▶ WORK TO COMPLETE: Go through the data and retrieve each line that includes the string "agent".

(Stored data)
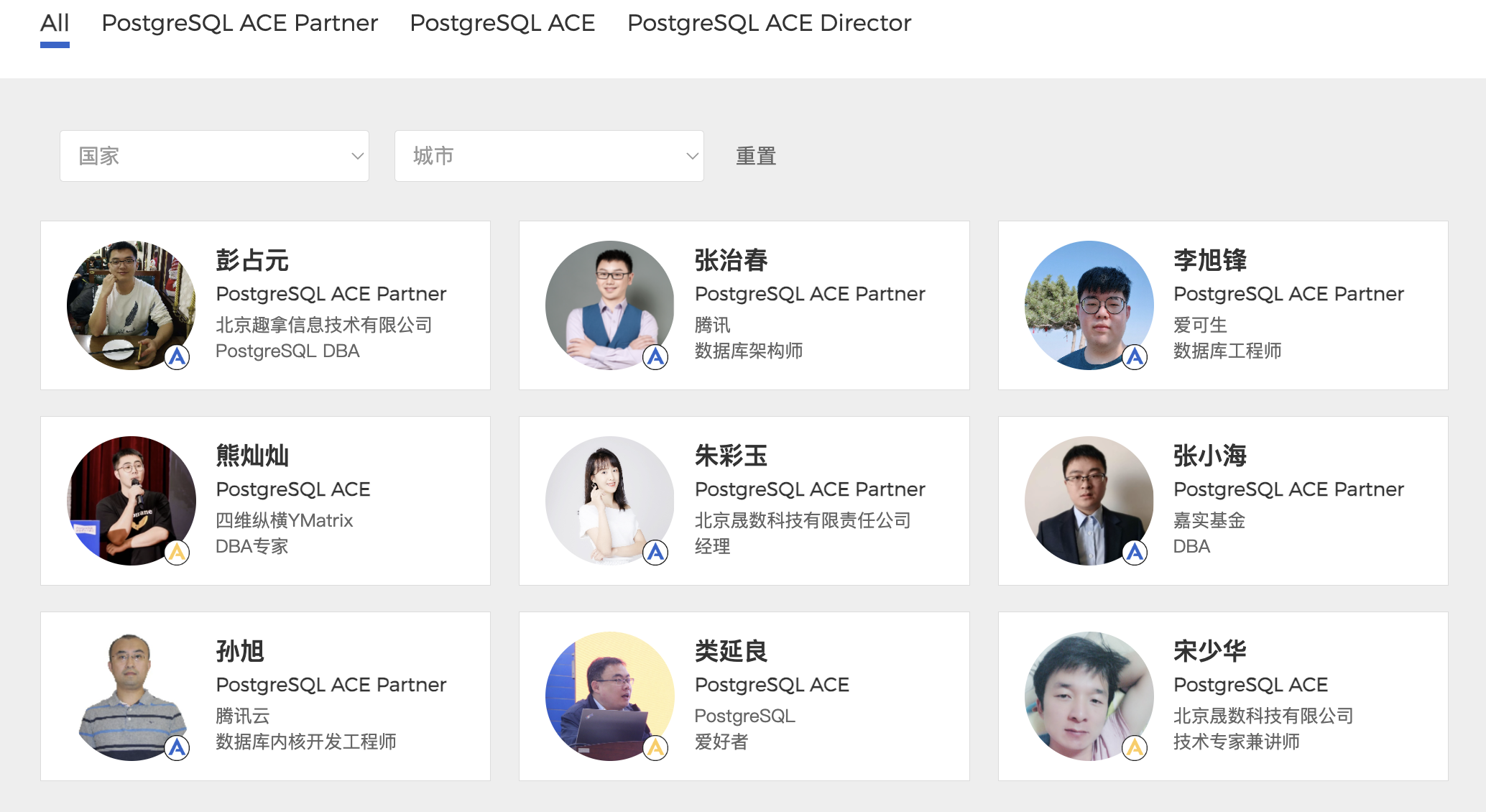The image size is (1486, 812).
Task: Click the gold badge on 类延良's profile photo
Action: click(655, 748)
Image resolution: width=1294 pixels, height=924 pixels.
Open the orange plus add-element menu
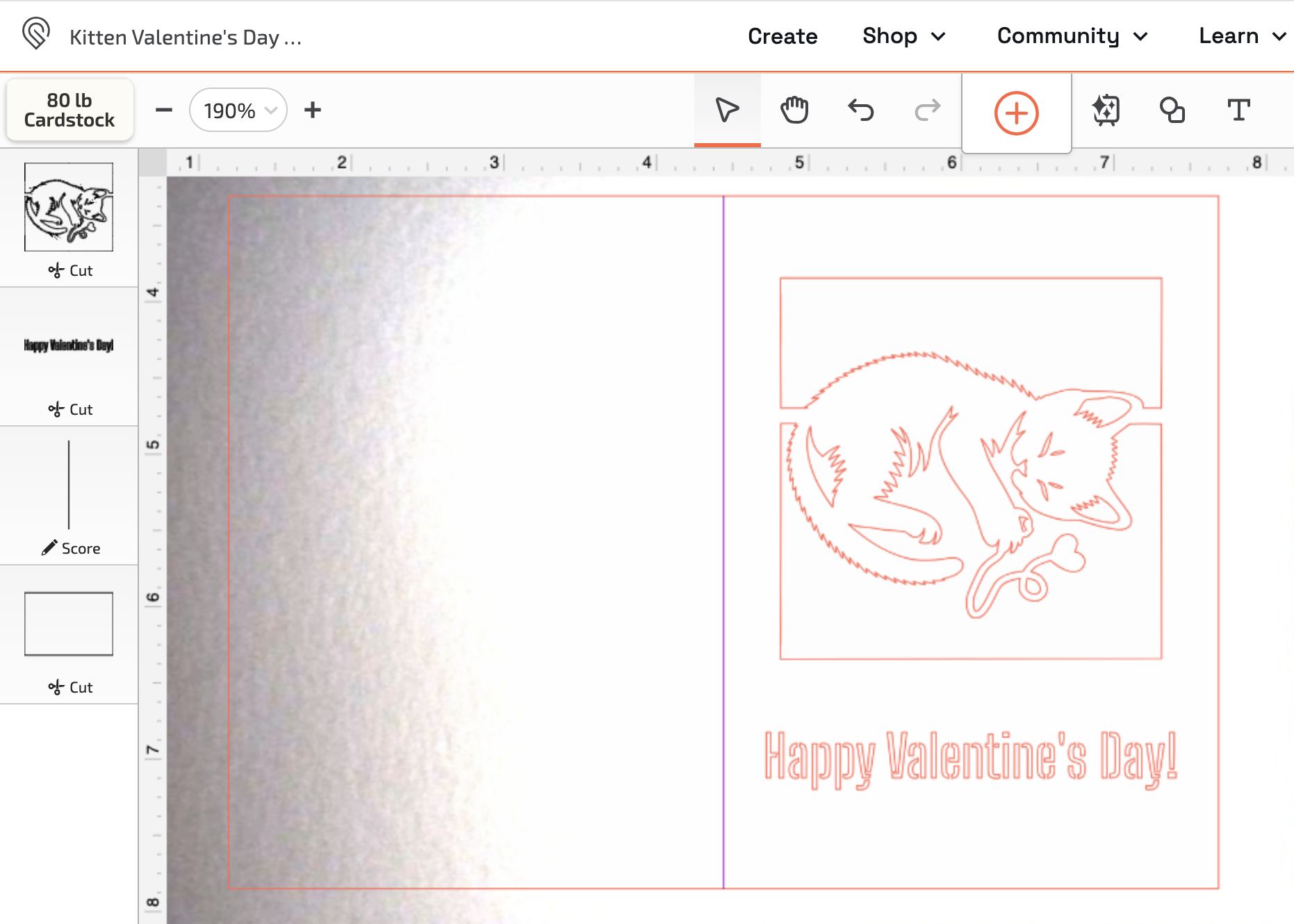(x=1016, y=112)
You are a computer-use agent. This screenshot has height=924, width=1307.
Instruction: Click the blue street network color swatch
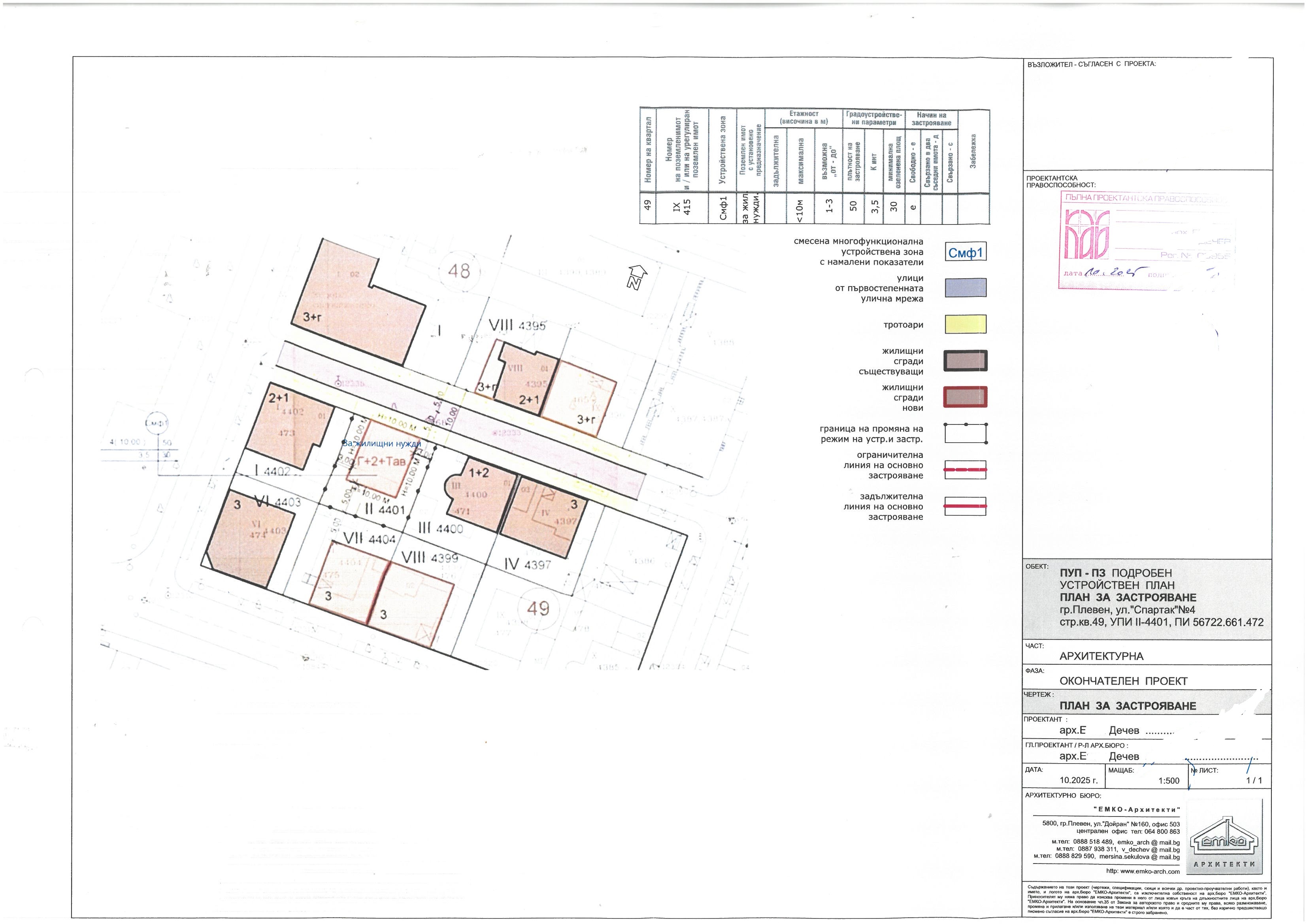(x=966, y=288)
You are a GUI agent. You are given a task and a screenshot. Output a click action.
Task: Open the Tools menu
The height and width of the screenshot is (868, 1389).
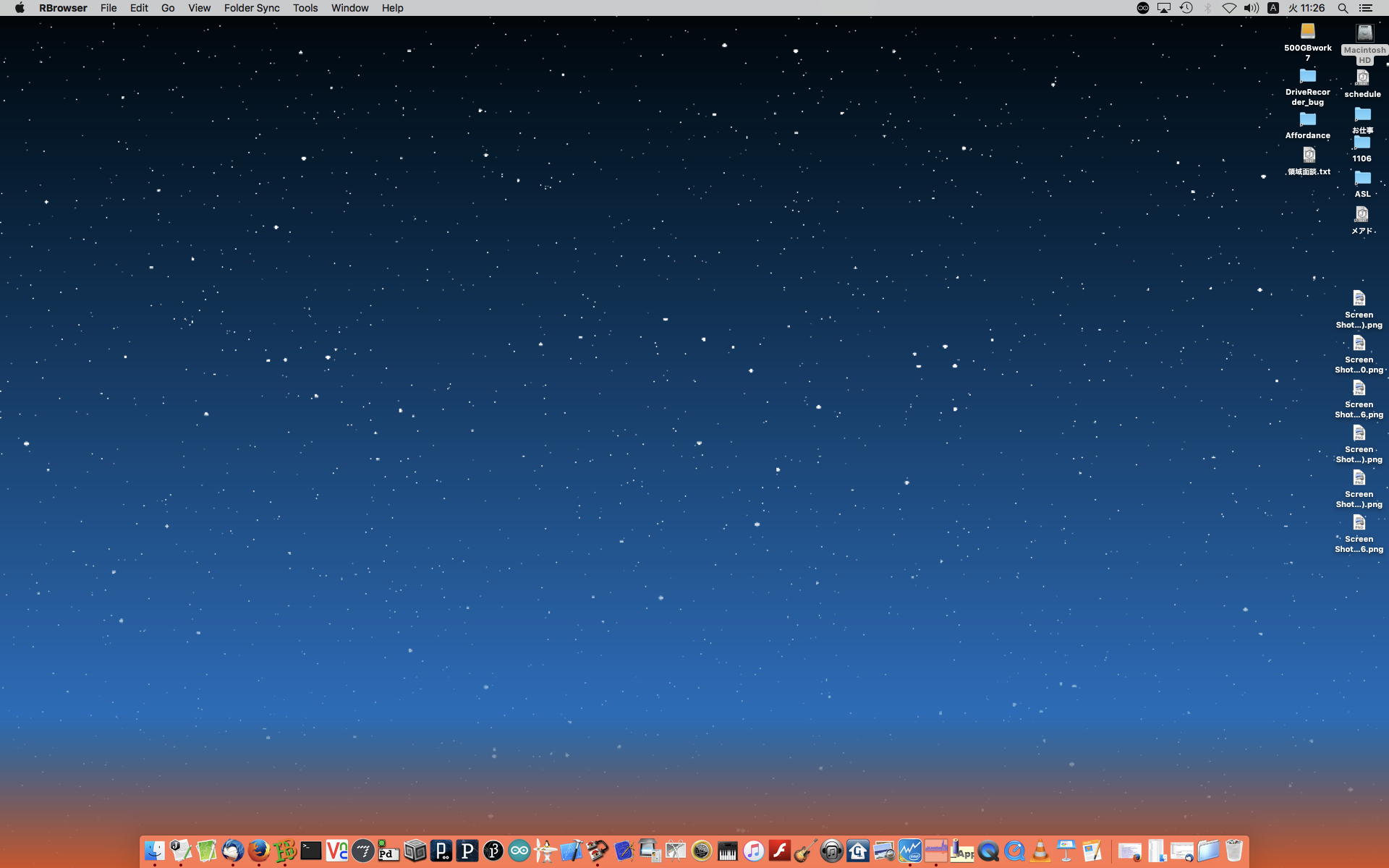point(305,8)
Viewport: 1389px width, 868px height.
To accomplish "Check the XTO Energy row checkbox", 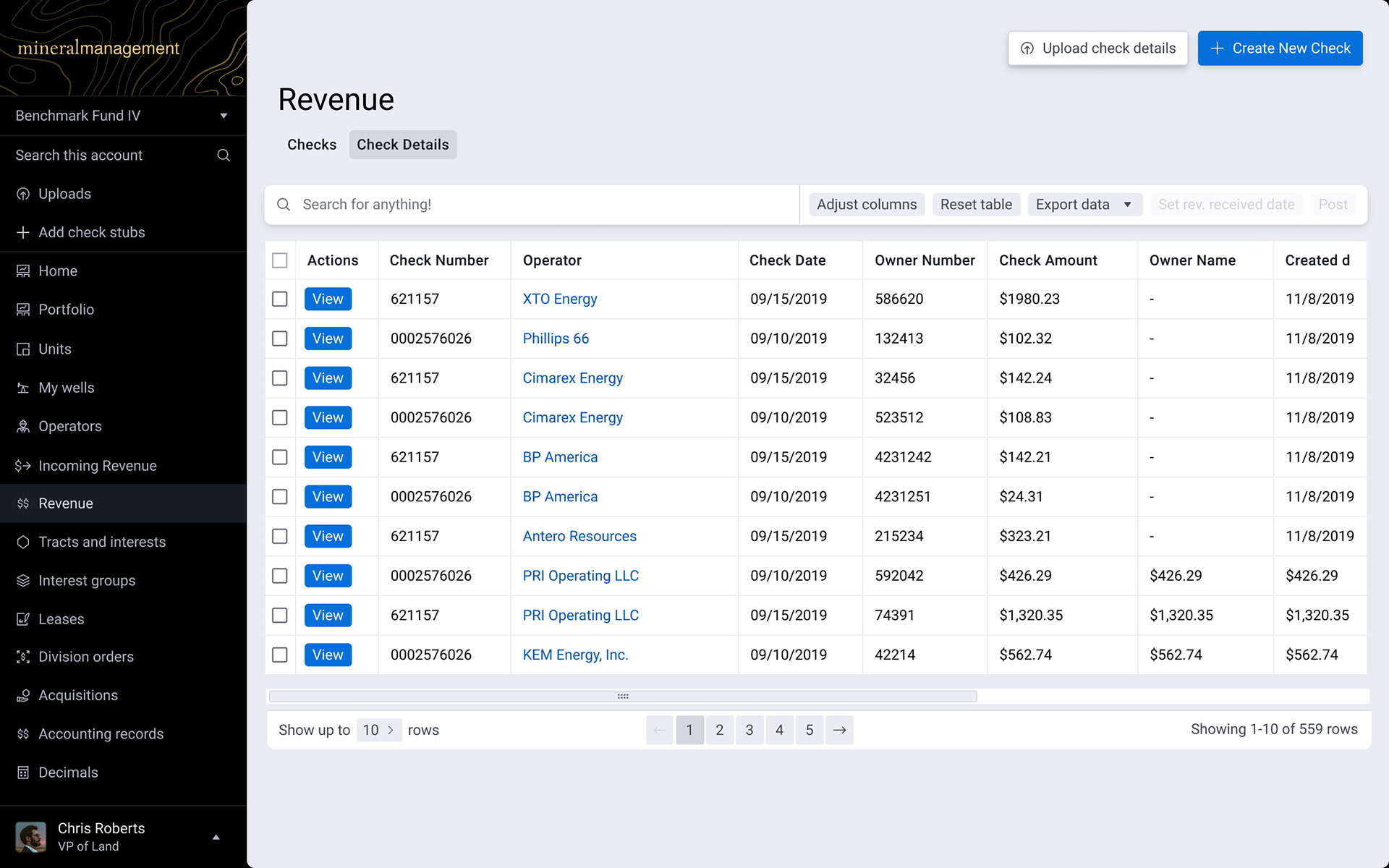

▶ TASK SOLUTION:
You are a computer-use agent. This screenshot has height=924, width=1307.
You are a GUI agent. You are given a task and a screenshot. Output a click action.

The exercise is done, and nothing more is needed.